10. There is potential for gains and losses every trading day. If you miss out in the morning there will be opportunities later in the day. If you miss out today there is always tomorrow. You can gain from price rises (by buying low and selling higher) or from price falls (by selling at high points and buying back at lower prices). Of course the possibility for losses are also there every day.

Large movements are what makes trading potentially lucrative, and it takes a certain disposition to see prices move a long way in your favour then move a long way against you, before moving back again for you...and so on. But these waves are in the nature of the beast. Sometimes a large unrealised profit evaporates and becomes a real loss. Other times, a long period of no movement is followed by a huge shift in seconds: like that when it' s in your favour and dread it when it's against you.

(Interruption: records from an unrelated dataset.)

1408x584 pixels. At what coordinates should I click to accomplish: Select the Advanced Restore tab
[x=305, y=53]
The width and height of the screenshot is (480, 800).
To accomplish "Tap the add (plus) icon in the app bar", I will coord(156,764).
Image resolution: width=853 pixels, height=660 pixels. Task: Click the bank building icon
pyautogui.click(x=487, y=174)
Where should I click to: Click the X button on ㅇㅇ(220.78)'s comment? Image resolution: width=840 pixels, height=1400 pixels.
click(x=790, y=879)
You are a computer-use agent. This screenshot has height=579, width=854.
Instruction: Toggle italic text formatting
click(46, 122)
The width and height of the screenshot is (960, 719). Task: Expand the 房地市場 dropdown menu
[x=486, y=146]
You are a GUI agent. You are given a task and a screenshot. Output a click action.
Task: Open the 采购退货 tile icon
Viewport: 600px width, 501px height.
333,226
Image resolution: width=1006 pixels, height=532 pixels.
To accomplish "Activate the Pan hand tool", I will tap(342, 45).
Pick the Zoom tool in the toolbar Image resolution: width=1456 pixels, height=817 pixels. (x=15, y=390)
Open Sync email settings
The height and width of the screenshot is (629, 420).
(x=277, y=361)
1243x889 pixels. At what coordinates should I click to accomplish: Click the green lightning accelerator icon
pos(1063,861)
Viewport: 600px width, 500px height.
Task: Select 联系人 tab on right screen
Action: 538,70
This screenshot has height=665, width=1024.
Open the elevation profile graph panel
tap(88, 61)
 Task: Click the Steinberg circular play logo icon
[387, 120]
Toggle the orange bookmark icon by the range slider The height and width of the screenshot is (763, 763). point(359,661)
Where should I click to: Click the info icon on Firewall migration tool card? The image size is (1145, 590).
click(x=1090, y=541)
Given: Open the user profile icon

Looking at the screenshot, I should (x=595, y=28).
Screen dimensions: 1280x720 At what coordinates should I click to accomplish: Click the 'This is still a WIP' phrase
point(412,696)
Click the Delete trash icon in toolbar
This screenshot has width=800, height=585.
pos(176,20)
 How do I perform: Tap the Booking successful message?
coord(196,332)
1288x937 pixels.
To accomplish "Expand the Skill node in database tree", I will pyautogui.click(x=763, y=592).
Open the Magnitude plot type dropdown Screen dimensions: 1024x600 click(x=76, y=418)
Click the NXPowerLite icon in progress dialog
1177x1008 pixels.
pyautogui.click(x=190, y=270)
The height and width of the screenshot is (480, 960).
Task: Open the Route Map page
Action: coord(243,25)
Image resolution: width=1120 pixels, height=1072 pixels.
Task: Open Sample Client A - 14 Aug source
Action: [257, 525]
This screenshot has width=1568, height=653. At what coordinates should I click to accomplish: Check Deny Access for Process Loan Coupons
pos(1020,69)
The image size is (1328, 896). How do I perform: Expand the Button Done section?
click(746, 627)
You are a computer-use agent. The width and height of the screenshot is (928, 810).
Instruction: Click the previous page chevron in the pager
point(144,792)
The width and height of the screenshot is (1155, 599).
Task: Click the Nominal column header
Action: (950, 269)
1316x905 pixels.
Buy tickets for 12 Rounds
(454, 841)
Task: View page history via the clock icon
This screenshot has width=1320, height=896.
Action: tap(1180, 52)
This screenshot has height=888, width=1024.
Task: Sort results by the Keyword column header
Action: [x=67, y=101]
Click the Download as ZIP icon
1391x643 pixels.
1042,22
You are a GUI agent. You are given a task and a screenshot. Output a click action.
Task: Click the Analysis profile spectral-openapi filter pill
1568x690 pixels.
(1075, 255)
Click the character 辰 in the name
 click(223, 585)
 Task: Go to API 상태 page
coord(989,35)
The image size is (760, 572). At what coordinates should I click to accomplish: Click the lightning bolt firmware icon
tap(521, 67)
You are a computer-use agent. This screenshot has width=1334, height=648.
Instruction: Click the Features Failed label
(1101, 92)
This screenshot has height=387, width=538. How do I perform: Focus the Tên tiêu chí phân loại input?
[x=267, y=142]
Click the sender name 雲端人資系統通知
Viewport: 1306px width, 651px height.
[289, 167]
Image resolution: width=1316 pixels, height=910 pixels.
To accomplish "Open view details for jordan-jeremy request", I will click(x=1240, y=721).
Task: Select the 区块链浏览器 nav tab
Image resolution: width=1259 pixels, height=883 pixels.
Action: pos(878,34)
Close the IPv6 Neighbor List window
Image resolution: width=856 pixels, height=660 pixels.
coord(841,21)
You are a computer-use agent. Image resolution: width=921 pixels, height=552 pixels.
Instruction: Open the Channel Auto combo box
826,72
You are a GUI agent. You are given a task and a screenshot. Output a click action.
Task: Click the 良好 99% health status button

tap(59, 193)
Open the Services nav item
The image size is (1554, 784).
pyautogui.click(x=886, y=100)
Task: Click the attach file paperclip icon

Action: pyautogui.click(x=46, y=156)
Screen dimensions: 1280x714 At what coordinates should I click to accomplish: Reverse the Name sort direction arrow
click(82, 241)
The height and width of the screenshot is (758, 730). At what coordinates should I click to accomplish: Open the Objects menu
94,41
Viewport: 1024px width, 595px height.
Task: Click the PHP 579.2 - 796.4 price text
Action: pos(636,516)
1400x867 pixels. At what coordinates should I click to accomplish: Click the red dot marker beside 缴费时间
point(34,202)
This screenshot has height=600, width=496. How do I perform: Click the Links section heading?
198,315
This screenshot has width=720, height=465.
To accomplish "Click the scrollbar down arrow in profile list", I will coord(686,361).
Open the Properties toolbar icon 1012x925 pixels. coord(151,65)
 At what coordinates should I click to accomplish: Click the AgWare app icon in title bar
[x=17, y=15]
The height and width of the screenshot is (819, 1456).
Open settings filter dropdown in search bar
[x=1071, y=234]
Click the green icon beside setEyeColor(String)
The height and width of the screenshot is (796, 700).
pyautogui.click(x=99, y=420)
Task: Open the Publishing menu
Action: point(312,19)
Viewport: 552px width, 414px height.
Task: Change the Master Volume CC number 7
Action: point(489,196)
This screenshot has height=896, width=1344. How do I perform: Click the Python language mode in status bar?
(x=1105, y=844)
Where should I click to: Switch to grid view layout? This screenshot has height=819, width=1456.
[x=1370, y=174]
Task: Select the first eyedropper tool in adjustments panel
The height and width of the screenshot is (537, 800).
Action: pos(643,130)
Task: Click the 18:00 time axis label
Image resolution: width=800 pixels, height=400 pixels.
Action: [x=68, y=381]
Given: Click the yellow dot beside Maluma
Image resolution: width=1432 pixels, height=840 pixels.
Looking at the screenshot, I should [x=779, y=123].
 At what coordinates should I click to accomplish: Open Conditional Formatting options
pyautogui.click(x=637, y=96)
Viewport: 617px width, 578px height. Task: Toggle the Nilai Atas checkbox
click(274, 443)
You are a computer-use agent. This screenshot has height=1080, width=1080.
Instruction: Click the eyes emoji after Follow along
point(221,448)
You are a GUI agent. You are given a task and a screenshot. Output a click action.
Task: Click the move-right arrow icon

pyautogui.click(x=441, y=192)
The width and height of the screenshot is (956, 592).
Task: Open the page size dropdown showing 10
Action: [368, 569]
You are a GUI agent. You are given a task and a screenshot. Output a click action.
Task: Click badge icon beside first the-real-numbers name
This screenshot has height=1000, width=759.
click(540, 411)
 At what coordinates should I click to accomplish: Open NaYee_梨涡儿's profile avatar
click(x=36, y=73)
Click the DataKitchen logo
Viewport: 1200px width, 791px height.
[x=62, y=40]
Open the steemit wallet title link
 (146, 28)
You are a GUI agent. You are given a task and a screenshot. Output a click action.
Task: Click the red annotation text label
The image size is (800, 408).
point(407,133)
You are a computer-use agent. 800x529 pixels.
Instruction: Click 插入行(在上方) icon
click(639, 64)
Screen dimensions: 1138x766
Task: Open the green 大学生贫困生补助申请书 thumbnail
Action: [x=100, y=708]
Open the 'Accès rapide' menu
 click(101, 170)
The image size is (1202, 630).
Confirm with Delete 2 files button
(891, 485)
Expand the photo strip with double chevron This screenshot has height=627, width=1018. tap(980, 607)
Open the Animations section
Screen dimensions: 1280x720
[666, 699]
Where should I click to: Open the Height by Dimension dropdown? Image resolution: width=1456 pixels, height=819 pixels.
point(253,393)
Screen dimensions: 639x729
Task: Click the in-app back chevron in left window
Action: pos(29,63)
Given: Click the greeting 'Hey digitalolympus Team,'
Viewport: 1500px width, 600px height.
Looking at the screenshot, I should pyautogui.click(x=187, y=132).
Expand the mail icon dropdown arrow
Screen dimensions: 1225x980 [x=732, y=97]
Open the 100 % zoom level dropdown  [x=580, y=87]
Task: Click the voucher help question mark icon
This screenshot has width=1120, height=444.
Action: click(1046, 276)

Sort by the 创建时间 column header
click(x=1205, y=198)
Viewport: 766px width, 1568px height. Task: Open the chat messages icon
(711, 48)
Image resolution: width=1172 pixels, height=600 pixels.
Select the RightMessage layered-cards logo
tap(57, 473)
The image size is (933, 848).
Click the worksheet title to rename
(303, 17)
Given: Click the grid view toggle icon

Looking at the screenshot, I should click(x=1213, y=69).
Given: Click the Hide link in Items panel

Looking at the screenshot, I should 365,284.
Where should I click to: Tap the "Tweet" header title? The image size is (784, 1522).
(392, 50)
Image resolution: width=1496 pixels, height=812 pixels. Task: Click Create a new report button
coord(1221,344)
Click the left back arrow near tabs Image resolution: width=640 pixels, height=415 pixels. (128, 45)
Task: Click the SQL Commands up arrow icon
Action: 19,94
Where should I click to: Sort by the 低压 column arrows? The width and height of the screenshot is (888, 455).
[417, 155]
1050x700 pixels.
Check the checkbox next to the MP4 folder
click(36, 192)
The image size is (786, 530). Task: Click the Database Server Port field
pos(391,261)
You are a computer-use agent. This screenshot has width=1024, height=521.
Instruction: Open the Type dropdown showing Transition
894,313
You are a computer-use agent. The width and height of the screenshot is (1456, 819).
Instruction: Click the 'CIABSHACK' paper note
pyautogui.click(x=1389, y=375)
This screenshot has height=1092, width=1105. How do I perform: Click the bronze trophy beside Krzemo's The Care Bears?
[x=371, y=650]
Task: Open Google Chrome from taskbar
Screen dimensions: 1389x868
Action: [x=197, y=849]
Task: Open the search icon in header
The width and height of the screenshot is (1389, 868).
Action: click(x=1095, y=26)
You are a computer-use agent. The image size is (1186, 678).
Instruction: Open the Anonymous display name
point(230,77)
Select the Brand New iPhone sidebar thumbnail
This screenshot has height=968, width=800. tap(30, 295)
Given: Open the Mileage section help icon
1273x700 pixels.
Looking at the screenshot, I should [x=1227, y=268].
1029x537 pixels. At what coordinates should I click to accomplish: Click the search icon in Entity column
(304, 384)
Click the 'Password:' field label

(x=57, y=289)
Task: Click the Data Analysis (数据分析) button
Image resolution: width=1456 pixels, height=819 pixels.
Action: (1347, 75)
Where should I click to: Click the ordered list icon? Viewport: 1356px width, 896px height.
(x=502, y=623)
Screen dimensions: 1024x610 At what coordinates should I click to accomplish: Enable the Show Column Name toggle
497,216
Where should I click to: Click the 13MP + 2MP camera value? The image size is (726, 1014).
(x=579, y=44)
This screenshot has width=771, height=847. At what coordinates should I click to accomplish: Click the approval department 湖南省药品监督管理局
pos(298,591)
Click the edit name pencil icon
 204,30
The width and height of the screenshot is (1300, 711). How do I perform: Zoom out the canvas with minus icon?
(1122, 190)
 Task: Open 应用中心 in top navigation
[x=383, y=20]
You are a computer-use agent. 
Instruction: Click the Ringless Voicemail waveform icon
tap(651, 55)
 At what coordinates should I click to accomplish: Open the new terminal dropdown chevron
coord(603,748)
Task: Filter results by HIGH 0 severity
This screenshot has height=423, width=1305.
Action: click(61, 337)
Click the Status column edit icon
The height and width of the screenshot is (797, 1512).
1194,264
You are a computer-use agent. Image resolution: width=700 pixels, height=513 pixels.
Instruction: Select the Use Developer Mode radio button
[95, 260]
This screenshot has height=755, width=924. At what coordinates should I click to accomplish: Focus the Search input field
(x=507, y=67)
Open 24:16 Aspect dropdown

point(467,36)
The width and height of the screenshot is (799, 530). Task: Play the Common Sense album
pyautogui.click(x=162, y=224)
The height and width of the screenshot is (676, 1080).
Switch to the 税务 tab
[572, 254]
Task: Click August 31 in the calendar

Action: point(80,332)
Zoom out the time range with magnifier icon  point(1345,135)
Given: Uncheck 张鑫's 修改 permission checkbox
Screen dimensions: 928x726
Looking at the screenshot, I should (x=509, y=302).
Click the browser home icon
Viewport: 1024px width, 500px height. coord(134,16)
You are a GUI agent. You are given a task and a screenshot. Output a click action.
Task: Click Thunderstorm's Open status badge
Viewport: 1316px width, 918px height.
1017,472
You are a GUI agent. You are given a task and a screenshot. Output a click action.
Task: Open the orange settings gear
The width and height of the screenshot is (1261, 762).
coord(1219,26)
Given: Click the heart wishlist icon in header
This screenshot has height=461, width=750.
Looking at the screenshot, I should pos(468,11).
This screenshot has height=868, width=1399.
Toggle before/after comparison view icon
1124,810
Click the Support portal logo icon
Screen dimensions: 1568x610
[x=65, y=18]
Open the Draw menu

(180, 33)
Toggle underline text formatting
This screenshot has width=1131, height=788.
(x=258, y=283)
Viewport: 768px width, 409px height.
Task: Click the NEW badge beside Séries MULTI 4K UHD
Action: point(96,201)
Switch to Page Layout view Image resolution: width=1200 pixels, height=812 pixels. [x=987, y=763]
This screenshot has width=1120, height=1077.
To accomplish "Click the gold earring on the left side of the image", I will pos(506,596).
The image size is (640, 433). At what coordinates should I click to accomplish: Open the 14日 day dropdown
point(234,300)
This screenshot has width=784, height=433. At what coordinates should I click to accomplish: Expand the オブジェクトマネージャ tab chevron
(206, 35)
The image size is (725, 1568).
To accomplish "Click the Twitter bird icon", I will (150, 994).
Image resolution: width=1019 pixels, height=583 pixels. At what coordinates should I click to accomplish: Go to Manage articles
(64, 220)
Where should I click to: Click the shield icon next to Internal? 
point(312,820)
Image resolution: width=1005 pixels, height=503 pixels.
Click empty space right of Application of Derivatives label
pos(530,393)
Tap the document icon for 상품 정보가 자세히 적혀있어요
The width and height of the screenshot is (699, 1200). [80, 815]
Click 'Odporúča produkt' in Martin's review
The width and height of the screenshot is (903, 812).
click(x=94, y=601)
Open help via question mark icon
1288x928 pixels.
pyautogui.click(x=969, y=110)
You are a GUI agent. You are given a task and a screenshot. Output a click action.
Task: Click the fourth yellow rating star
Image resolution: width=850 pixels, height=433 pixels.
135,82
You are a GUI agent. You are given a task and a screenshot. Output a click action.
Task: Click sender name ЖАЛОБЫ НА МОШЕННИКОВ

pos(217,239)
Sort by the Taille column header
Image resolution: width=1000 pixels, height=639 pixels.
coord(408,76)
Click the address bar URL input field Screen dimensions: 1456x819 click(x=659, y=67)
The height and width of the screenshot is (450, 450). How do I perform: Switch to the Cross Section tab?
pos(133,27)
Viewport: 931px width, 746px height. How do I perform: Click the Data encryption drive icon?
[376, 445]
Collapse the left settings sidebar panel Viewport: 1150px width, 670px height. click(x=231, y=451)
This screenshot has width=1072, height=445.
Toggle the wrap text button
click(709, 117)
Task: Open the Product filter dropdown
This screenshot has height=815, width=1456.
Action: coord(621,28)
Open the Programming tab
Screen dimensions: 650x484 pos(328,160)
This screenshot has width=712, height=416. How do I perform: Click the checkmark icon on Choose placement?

Assessment of "fundamental" economic of financial situations wont explain much on a daily basis. That is a salutary lesson for an economist. Also, statements of support can often be followed by movements that go against the support. Over the past weekend, the G7 Ministers said nothing about the weak position of the dollar, which was followed by the rates for several major currencies going to new highs. But almost in a flash were followed by huge falls: reports today indicate that this reflected a lot of long term holders taking their profits, and the market's reversed today to get back to positions near to where rates were last Friday.

It is an wonderful feeling to see money being gained as the rate ticker changes. It is a sickening feeling to see unrealised losses mount and then become real. Dealing is not for everyone and is risky. There are many more lessons to learn and these are just a few that have struck me after my short "apprenticeship".